Мысль моя тогда такова: "А может он думает, что я это для удовольствия, ради собственной Услады?.." И, оцепенев, долго ни на что решиться не в состоянии, все стою, стою, а он все лежит, лежит, и ничего, ничего, только время идет, уходит… пока наконец не прыгнул я через него; бегу как от Моровой Язвы, мчусь, лечу, о стену какую-то разбиваюсь, в комнату какую-то, а может и в сени влетаю и останавливаюсь… потому что чую опять передо мной лежит кто-то. Проклятье, дерьмо, еще один, конца им нет, ну как я тебе морду расквашу… и спичку зажигаю. И вот, на кровати у стены Игнат лежит, в чем мать родила, сном объятый, спит и дышит. Увидев его, опечалился я. Ибо это только кажется, что прилично парень спал. Но когда он спит, в нем спит Подлость и, о Боже, Подлец он, ничего больше, Подлец, Подлец, на всякую Подлость способный; ему только волю дай, так он Подлецом бы и стал, как те Подлецы!
*
Утро следующего дня оказалось жарче давешнего полдня, воздух душный, влажный, от чего пот обильный и майка вся мокрая. К тому же духота невыносимая на грудь, на мозги давит, а по костям, по мускулам всем ломота, заставлявшая беспрестанно потягиваться-тянуться. И вот так вяло в это утро мы ворочаемся, с кроватей встаем, с Хозяином раскланиваемся и завтрак, тяжело дыша, едим.
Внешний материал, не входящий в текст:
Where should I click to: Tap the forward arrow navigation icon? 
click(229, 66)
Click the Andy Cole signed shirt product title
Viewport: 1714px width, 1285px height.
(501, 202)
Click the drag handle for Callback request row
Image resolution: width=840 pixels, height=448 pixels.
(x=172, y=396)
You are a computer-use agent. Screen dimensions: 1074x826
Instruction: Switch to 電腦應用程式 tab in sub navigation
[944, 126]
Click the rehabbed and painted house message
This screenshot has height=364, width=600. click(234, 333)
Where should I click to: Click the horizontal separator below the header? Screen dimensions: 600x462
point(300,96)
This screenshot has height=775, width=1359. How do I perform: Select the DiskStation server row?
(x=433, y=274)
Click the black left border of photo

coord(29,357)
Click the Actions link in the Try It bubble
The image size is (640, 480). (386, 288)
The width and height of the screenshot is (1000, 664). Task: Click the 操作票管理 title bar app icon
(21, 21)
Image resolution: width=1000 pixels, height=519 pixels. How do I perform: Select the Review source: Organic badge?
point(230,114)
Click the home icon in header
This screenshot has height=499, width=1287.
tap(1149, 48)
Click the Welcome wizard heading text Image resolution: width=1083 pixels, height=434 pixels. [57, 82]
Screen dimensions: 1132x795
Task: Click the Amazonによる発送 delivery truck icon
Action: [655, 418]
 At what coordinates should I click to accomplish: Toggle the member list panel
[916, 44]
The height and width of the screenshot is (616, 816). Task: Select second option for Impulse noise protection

Гонзаль в халате утреннем Ажурном Сафьяновом и в туфельках, мускусом сильно в носу свербит, а рука белая, холеная, пальчики белые, сахарные к кофию тянутся. Собачек-собак разных множество… хвостом - если у которой он есть - виляют. Едим, что дают, похваливаем! А Байбак опять стоит и опять Игната движениям едва заметно Вторит, как будто ему на дудочке Движениями своими подыгрывает, но так тихонько, так легонько, что неизвестно, за Игнатом ли он это делает или, может, без намерения, а так, непроизвольно глаз жмурит или с ноги на ногу переминается. Во всяком случае так ловко и мелодично этот Петрушка Горацио с каждым Игната телодвижением в сторонке соединялся, ни дать, ни взять - на флейте подыгрывал. Сам Гонзаль это заметил и сказал: "Еда приятнее, когда в лесу играют".
Томаш, которому за эту ночь лет двадцать набежало, из-под опущенных век взглядом Седым, запавшим и чуть ли не предвечным на эти шалости поглядывает… и молчит, молчит… но все же заговорил: "Такой неблагодарности Хозяину нашему выказывать не желаю за Гостеприимство его, чтобы здесь на несколько дней с Сыном не остаться, а дела, даже срочные, подождать могут". Удивился Игнатий, глаза вытаращил, (тут же и Байбак в такт глазам его с ноги на ногу переступил), но Гонзаля чрезвычайно это Томашево решение обрадовало и он воскликнул: "Сколь блаженна сия минута! Вот это друг! Так пройдемте же в сад, разомнемся. Иди, иди ж, Игнасик, поглядим, кто в Лапту лучший игрок, а старших Вельможных Панов-Благодетелей попрошу судьями нашей ловкости быть!" Мячик из шкафа достал и в Игната им метнул. Зарделся Игнат, Байбак слюну сглотнул, но мы уж к саду идем, а за нами - собачки.